### WORK REQUIRED
Write out the items from the start through the line with "Looking at the screenshot, I should [175, 333].", swapping "Select" for "Choose" and leaving everything else unchanged.

### Items for finding text and elements

>> START

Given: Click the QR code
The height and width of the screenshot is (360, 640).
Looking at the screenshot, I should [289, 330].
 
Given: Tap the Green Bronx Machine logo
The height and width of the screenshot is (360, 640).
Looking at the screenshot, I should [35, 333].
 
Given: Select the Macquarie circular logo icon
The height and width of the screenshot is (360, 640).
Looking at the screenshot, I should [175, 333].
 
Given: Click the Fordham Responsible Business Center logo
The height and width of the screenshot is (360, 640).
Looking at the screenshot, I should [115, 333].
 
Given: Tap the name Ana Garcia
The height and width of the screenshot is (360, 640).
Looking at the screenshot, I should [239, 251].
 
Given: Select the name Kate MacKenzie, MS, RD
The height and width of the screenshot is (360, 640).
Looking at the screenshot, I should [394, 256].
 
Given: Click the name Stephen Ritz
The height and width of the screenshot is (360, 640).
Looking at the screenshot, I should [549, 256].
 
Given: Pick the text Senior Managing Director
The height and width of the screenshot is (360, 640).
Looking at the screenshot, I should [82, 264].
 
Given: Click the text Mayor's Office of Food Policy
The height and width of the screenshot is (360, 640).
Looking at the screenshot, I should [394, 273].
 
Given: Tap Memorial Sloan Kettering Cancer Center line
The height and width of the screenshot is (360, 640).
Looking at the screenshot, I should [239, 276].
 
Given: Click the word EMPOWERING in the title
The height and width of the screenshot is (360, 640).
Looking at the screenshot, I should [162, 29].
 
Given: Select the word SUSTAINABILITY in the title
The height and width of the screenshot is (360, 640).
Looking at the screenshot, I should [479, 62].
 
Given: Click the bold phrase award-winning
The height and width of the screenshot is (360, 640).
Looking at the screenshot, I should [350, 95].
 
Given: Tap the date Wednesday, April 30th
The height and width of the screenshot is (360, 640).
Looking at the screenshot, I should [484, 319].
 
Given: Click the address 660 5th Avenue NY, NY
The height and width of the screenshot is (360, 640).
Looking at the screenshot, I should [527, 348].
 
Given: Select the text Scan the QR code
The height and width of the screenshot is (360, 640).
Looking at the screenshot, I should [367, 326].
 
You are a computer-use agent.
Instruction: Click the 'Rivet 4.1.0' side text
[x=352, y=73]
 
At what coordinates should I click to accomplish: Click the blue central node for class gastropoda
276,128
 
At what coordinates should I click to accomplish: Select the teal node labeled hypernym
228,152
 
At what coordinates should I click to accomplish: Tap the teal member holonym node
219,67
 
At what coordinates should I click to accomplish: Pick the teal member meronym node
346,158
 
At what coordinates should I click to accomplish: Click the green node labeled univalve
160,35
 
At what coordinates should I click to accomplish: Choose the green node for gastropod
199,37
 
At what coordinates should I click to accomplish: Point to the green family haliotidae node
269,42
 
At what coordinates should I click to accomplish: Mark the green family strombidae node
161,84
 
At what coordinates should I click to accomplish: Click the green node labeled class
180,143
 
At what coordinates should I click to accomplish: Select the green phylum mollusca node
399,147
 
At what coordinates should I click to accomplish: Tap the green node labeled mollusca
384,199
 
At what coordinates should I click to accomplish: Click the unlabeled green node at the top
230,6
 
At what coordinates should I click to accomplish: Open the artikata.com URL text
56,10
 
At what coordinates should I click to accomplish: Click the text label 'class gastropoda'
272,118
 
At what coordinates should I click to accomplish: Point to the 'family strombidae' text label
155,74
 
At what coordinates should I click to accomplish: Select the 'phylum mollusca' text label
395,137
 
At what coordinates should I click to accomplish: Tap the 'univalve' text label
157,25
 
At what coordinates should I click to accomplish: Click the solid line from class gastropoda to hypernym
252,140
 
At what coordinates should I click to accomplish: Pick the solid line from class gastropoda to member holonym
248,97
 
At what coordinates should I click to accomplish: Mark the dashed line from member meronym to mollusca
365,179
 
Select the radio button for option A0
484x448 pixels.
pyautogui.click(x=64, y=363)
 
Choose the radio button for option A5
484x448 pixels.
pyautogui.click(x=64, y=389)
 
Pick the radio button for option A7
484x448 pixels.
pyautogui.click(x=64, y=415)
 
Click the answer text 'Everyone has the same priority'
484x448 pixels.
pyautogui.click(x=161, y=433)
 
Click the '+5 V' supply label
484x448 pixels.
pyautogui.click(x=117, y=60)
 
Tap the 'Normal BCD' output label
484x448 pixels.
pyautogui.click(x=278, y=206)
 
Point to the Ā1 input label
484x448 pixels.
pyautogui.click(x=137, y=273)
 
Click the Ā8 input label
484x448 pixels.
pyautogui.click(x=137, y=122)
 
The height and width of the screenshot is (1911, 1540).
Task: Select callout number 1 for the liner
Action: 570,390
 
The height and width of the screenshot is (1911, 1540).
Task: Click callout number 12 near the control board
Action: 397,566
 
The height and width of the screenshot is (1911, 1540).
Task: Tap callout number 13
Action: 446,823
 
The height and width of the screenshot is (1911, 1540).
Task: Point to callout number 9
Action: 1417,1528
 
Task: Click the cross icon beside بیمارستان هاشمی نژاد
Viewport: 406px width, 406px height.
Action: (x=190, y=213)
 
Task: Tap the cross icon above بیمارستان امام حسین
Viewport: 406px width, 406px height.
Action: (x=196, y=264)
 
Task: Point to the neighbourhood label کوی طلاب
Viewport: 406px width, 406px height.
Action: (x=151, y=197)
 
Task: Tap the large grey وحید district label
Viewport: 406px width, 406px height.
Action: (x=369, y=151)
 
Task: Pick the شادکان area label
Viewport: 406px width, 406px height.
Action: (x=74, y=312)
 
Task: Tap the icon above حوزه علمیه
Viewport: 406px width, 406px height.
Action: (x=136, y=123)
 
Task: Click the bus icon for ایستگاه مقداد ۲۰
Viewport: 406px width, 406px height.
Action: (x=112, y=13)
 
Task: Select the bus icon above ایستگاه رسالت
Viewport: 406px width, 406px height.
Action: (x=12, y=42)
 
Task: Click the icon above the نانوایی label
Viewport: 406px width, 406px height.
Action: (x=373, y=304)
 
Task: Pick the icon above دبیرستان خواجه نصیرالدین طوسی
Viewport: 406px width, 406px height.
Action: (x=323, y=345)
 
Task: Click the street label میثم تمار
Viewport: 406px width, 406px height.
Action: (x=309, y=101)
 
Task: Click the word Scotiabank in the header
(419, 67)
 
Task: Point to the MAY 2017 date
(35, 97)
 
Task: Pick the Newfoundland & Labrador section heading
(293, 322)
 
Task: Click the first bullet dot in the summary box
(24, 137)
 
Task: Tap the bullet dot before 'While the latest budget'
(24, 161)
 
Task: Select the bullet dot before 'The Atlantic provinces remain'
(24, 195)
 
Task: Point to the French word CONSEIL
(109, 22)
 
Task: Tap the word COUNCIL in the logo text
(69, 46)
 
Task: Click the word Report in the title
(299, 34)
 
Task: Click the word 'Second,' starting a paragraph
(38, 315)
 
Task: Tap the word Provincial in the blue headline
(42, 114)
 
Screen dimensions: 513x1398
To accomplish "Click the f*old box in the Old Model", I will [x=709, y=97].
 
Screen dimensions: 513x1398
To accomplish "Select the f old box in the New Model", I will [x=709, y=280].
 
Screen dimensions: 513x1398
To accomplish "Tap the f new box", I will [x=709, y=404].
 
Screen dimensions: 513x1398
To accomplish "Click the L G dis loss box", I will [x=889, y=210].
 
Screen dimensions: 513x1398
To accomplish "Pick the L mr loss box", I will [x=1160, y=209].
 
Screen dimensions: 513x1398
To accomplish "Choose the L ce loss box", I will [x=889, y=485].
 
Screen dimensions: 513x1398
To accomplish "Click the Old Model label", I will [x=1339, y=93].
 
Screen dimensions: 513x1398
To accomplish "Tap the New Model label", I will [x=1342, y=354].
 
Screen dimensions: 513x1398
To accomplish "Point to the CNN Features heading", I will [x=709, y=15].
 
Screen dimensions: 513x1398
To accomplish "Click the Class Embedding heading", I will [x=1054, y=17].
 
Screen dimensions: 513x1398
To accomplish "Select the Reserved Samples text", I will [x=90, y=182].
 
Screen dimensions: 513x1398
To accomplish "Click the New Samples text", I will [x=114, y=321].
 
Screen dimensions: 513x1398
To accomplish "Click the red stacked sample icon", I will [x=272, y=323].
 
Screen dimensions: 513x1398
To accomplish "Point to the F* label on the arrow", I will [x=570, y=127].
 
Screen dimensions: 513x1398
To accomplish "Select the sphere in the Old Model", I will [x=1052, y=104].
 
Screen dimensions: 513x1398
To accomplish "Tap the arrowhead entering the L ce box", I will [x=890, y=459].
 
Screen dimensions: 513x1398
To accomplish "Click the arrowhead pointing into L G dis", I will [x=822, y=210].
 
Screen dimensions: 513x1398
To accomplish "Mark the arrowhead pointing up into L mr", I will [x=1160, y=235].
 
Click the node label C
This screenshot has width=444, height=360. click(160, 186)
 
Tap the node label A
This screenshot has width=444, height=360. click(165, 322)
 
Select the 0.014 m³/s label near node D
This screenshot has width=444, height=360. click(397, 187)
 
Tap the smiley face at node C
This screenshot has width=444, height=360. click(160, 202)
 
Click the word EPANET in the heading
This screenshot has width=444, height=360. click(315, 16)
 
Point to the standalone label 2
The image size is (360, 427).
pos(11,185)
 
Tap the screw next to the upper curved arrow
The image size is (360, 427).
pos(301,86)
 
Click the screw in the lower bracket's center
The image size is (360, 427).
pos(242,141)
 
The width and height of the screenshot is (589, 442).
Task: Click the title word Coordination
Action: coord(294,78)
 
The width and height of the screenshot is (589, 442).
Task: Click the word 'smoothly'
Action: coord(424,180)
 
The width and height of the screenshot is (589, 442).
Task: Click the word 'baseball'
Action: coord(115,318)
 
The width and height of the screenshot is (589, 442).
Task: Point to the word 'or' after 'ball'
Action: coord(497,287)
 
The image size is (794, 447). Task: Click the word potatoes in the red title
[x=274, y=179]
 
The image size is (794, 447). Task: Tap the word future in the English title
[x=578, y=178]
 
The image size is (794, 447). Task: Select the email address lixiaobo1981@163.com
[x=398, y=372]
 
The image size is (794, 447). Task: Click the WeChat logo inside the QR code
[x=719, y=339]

>> END

### EXERCISE SOLUTION
Given: Click the QR code
The height and width of the screenshot is (360, 640).
Looking at the screenshot, I should [289, 330].
 
Given: Tap the Green Bronx Machine logo
The height and width of the screenshot is (360, 640).
Looking at the screenshot, I should [35, 333].
 
Given: Choose the Macquarie circular logo icon
The height and width of the screenshot is (360, 640).
Looking at the screenshot, I should [175, 333].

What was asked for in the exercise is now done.